I tried looking at the residual versus patch during a single night, hoping to distinguish good nights from bad. But I discovered instead that almost every night has only a single patch of Landolt stars; a few nights cover two patches, but with few stars in the second one. Rats!

Corrections to the "raw" TASS data

As shown above, the only clear systematic error I found in the "raw" TASS data is a color term in the R-band magnitudes from site H (Tom Droege's triplet). An unweighted linear fit to the data yields an equation for the mean difference in the sense (TASS - Landolt) of

 (1a)   (TASS V) - (Landolt V) =  0.047   - 0.038*(Landolt V - Landolt I)   
                                        +/- 0.012

 (1b)   (TASS R) - (Landolt R) = -0.013   + 0.159*(Landolt V - Landolt R)   
                                        +/- 0.030

 (1c)   (TASS R) - (Landolt R) =  0.050   - 0.001*(Landolt V - Landolt I)   
                                        +/- 0.011
The value below each coefficient is the the uncertainty in that coefficient; that is, the V vs. (V-I) color term is -0.038 +/- 0.012.

In order to remove this systematic error in the TASS R-band magnitudes, we really need to solve an equation that looks like this:

 (2)    (TASS R) - (Landolt R) =    a   +    b * (TASS V - TASS R)
since the overwhelming majority of stars do not have known Landolt magnitudes. So, strictly speaking, we should invert the first equation to find the coefficients a and b in the second equation.

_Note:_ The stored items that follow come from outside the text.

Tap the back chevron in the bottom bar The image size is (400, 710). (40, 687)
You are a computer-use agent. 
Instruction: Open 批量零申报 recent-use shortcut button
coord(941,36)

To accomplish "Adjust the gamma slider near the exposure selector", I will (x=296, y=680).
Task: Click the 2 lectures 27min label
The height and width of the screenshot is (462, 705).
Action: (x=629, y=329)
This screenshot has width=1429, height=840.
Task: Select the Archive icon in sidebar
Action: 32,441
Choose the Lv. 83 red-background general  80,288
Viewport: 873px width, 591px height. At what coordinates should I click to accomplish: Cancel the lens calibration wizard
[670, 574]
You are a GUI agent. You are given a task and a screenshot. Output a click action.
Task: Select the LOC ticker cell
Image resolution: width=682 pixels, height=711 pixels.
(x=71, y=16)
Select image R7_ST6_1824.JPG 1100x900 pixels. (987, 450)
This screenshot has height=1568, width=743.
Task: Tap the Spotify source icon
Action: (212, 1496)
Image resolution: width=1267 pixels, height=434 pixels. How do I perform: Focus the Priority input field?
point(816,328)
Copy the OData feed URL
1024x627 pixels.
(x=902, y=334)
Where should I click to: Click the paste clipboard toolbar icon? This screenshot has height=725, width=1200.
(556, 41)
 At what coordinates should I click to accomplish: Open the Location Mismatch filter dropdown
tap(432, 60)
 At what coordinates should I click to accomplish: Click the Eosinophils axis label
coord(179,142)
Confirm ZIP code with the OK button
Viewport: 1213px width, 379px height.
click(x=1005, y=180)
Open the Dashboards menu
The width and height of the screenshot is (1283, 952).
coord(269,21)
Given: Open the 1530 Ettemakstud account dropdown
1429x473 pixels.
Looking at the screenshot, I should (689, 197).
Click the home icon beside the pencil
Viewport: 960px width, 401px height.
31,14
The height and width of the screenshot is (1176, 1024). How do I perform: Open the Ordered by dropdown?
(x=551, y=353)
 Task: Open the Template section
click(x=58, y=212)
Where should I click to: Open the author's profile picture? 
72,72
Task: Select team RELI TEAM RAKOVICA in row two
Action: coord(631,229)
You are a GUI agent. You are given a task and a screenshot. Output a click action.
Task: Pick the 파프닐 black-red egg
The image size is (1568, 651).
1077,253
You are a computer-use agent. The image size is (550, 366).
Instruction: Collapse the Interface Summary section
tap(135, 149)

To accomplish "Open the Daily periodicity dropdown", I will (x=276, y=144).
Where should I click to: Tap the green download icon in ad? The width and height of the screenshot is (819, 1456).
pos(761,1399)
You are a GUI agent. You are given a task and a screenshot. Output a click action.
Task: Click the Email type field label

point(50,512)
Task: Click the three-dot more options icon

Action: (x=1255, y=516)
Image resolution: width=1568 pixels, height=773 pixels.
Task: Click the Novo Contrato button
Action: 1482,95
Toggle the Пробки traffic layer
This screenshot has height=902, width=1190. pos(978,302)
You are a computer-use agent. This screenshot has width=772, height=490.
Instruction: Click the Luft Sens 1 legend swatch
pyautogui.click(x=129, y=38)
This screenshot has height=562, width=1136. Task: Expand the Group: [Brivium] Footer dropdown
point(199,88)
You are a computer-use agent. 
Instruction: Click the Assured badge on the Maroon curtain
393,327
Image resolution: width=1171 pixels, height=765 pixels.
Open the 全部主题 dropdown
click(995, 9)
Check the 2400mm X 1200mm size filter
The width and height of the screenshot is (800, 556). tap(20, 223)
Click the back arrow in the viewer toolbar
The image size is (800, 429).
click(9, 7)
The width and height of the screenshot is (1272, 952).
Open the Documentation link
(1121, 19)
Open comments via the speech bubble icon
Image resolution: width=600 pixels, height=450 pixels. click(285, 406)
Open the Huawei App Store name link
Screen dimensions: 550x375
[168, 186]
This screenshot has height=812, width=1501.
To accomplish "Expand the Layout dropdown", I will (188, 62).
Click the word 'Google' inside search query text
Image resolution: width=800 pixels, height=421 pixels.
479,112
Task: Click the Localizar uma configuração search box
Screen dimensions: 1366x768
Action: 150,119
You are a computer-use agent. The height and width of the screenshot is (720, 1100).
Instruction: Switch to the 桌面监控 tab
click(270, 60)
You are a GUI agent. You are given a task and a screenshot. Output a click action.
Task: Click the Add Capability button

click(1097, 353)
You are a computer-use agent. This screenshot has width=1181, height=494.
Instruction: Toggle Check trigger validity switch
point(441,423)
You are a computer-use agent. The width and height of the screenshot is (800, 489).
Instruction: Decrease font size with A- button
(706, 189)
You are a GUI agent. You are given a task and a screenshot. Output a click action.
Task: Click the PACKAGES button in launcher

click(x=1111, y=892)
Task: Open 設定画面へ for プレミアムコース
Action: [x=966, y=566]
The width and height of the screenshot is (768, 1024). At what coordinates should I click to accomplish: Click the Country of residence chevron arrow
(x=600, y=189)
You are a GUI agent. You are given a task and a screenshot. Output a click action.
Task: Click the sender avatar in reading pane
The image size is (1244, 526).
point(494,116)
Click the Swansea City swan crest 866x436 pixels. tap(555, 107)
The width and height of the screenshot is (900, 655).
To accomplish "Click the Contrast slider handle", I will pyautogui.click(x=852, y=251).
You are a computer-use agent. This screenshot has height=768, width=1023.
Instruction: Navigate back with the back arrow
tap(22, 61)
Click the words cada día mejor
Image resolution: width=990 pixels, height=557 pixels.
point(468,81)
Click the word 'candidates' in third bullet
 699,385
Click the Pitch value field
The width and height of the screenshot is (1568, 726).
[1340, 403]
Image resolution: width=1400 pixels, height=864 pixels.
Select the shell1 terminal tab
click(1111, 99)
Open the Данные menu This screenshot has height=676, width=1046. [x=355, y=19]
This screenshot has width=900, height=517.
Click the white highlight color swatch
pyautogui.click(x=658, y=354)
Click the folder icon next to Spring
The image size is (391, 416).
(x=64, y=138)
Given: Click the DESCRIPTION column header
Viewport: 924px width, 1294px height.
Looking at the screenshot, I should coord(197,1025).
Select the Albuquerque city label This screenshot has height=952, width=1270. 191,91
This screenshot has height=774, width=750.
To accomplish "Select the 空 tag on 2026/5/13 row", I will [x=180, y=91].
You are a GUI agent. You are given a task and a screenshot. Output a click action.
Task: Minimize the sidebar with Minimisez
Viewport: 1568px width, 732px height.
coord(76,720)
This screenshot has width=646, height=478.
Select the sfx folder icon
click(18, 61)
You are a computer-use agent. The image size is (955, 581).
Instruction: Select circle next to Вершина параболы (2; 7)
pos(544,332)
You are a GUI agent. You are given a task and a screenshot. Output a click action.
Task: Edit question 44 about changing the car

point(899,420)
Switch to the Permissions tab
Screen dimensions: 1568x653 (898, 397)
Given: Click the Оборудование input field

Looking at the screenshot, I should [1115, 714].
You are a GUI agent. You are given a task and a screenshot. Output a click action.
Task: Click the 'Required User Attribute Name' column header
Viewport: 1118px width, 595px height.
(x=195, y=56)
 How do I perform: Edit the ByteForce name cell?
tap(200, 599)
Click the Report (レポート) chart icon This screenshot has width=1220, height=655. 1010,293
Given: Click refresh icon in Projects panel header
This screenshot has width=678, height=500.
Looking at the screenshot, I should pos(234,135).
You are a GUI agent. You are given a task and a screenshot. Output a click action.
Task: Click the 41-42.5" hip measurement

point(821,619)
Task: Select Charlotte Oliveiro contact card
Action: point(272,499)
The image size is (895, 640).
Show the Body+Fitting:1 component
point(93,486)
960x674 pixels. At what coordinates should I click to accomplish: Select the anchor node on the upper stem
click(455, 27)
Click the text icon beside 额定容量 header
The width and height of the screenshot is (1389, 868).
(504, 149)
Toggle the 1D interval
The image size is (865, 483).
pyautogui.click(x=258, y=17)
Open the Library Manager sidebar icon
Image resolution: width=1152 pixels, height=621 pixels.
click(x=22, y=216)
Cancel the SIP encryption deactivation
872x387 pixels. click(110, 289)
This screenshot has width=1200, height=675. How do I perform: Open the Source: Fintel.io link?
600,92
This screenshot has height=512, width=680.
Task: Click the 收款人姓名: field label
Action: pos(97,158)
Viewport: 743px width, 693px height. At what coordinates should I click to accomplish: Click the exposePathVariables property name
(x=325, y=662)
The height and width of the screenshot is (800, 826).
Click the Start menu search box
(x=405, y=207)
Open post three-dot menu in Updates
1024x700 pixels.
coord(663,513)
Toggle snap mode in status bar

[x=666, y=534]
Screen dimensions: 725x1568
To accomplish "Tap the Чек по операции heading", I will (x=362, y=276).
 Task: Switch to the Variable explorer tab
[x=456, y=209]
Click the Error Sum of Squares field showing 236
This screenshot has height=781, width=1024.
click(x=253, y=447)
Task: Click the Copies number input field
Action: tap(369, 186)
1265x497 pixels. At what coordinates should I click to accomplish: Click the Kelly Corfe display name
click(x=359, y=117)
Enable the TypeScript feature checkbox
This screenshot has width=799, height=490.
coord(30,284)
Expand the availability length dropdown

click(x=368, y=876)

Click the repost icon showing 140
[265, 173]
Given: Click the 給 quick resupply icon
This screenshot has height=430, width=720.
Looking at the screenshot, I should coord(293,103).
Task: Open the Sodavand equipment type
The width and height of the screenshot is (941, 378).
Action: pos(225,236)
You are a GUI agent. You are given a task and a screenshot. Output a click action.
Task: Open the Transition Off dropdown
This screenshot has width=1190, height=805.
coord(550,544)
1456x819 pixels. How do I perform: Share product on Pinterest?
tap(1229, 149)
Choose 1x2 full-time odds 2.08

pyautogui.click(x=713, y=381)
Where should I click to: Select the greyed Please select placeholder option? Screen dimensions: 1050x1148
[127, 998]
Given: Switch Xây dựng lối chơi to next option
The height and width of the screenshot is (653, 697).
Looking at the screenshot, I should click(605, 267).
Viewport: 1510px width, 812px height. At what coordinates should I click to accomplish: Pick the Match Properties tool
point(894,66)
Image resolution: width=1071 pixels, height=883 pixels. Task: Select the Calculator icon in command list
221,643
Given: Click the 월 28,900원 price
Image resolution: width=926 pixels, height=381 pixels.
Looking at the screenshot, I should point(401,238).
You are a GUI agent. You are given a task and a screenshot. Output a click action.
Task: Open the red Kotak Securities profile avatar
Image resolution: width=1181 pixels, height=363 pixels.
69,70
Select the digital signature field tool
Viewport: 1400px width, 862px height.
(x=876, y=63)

However, I am -- admittedly -- too lazy to do the inversion. Well, I tried it, actually, but gave up after the algebra covered a page and didn't appear to be approaching the desired form. What I did succeed in doing was checking the size of the errors that we make if we use the coefficients from the first equation in the second one; that is, if we compute a correction to TASS R-band magnitudes via

 (3)    (TASS R) - (Landolt R) = -0.013 + 0.1593*(TASS V - TASS R)
For reasonable values of stellar color, it turns out that the error in this correction is very small. Given the choices:
  1. make no correction: in this case, the error in catalog R-band magnitude shows a clear trend with color. The error reaches a size of about 0.30 magnitudes at (V-R) = 2.0.
  2. make the improper correction: a color-dependent error still occurs, but its size decreases to about 0.05 mag at (V-R) = 2.0.
  3. make the proper correction: should remove the color-dependent error entirely, but I can't figure out the coefficients.
I chose to adopt number 2: make the improper correction.

I created a new table in my copy of the TASS database, called cor_cat, which contains only "good" stars (those detected on at least 10 occasions). I applied the correction in equation (3) above to the R-band magnitudes, and left the V-band and I-band magnitudes alone. It is this cor_cat table which is accessed by the TASS archive database routines.